### TASK BRIEF
Pictures stay out; please output the remaining data exactly.

-- GIVEN DATA follows --

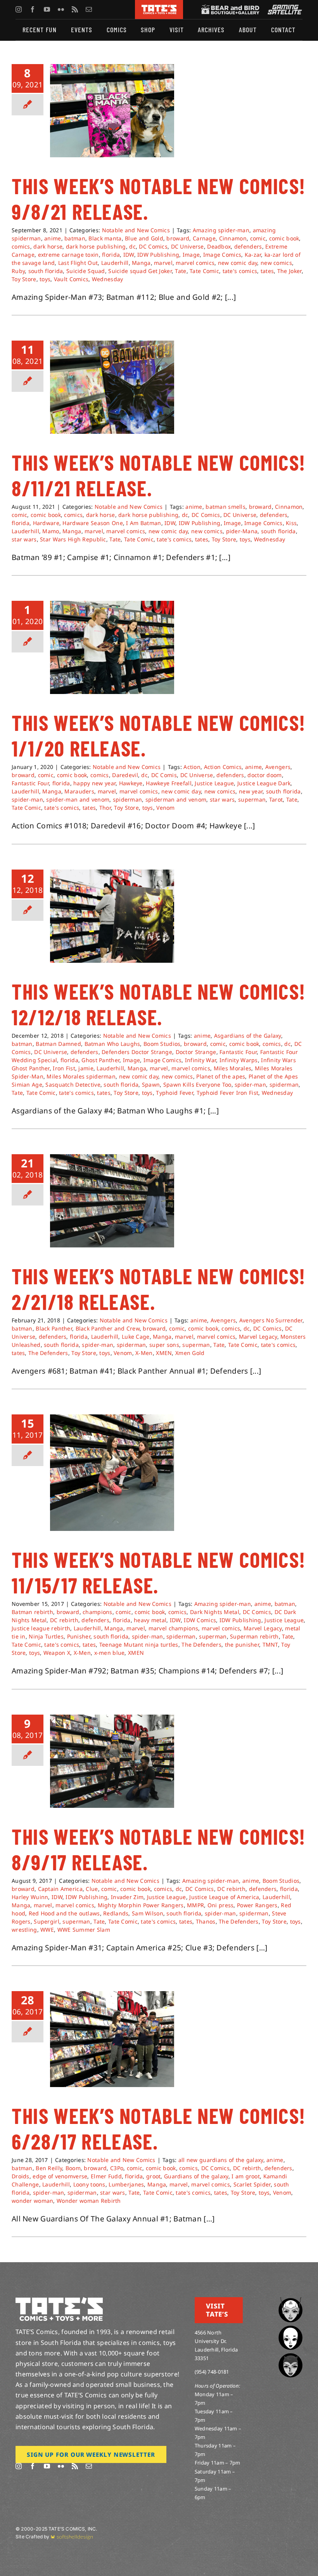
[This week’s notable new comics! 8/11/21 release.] (112, 387)
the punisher (242, 1644)
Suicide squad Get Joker (140, 271)
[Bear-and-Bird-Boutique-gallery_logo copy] (230, 8)
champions (97, 1612)
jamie (85, 1068)
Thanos (206, 1921)
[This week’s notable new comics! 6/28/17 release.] (112, 2039)
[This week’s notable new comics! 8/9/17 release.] (112, 1761)
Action (191, 767)
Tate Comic (204, 271)
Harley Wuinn (30, 1897)
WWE (47, 1929)
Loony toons (89, 2184)
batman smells (225, 506)
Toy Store (24, 279)
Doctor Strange (196, 1052)
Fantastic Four (30, 783)
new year (251, 791)
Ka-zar (253, 254)
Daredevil (125, 775)
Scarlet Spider (252, 2184)
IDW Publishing (158, 254)
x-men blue (109, 1652)
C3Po (116, 2168)
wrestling (24, 1929)
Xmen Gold (190, 1353)
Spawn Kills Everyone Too (197, 1084)
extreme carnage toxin (68, 254)
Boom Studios (161, 1043)
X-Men (143, 1353)
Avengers (277, 767)
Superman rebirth (254, 1636)
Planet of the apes (220, 1076)
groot (153, 2176)
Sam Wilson (147, 1913)
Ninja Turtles (46, 1636)
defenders (248, 246)
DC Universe (187, 246)
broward (177, 238)
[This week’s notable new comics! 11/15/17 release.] (112, 1472)
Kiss (291, 523)
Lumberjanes (126, 2184)
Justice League (214, 783)
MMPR (195, 1905)
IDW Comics (200, 1620)
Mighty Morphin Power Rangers (141, 1905)
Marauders (79, 791)
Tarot (276, 799)
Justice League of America (224, 1897)
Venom (165, 807)
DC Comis (164, 775)
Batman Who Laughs (112, 1043)
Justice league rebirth (41, 1628)
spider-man (27, 799)
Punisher (78, 1636)
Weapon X (56, 1652)
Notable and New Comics (136, 230)
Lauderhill (115, 262)
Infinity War (200, 1060)
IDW (128, 254)
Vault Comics (71, 279)
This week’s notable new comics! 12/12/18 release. (159, 1004)
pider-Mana (242, 531)
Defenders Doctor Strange (137, 1052)
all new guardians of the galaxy (220, 2160)
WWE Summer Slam (83, 1929)
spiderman (127, 799)
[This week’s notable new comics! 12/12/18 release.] (112, 916)
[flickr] (61, 9)
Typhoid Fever (174, 1092)
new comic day (238, 262)
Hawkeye (131, 783)
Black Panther (54, 1328)
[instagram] (19, 9)
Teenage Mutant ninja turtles (138, 1644)
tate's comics (240, 271)
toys (45, 279)
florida (111, 254)
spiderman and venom (175, 799)
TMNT (270, 1644)
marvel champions (174, 1628)
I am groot (246, 2176)
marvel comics (195, 262)
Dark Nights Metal (214, 1612)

-- GIVEN DATA concluded --

### RESULT
[This week’s notable new comics! 8/11/21 release.] (112, 387)
the punisher (242, 1644)
Suicide squad Get Joker (140, 271)
[Bear-and-Bird-Boutique-gallery_logo copy] (230, 8)
champions (97, 1612)
jamie (85, 1068)
Thanos (206, 1921)
[This week’s notable new comics! 6/28/17 release.] (112, 2039)
[This week’s notable new comics! 8/9/17 release.] (112, 1761)
Action (191, 767)
Tate Comic (204, 271)
Harley Wuinn (30, 1897)
WWE (47, 1929)
Loony toons (89, 2184)
batman smells (225, 506)
Toy Store (24, 279)
Doctor Strange (196, 1052)
Fantastic Four (30, 783)
new year (251, 791)
Ka-zar (253, 254)
Daredevil (125, 775)
Scarlet Spider (252, 2184)
IDW Publishing (158, 254)
x-men blue (109, 1652)
C3Po (116, 2168)
wrestling (24, 1929)
Xmen Gold (190, 1353)
Spawn Kills Everyone Too (197, 1084)
extreme carnage toxin (68, 254)
Boom Studios (161, 1043)
X-Men (143, 1353)
Avengers (277, 767)
Superman rebirth (254, 1636)
Planet of the apes (220, 1076)
groot (153, 2176)
Sam Wilson (147, 1913)
Ninja Turtles (46, 1636)
defenders (248, 246)
DC Universe (187, 246)
broward (177, 238)
[This week’s notable new comics! 11/15/17 release.] (112, 1472)
Kiss (291, 523)
Lumberjanes (126, 2184)
Justice League (214, 783)
MMPR (195, 1905)
IDW Comics (200, 1620)
Mighty Morphin Power Rangers (141, 1905)
Marauders (79, 791)
Tarot (276, 799)
Justice League of America (224, 1897)
Venom (165, 807)
DC Comis (164, 775)
Batman Who Laughs (112, 1043)
Justice league rebirth (41, 1628)
spider-man (27, 799)
Punisher (78, 1636)
Weapon X (56, 1652)
Notable and New Comics (136, 230)
Lauderhill (115, 262)
Infinity War (200, 1060)
IDW (128, 254)
Vault Comics (71, 279)
This week’s notable new comics! 12/12/18 release. (159, 1004)
pider-Mana (242, 531)
Defenders Doctor Strange (137, 1052)
all new guardians of the galaxy (220, 2160)
WWE Summer Slam (83, 1929)
spiderman (127, 799)
[This week’s notable new comics! 12/12/18 release.] (112, 916)
[flickr] (61, 9)
Typhoid Fever (174, 1092)
new comic day (238, 262)
Hawkeye (131, 783)
Black Panther (54, 1328)
[instagram] (19, 9)
Teenage Mutant ninja turtles (138, 1644)
tate's comics (240, 271)
toys (45, 279)
florida (111, 254)
spiderman and venom (175, 799)
TMNT (270, 1644)
marvel champions (174, 1628)
I am groot (246, 2176)
marvel comics (195, 262)
Dark Nights Metal (214, 1612)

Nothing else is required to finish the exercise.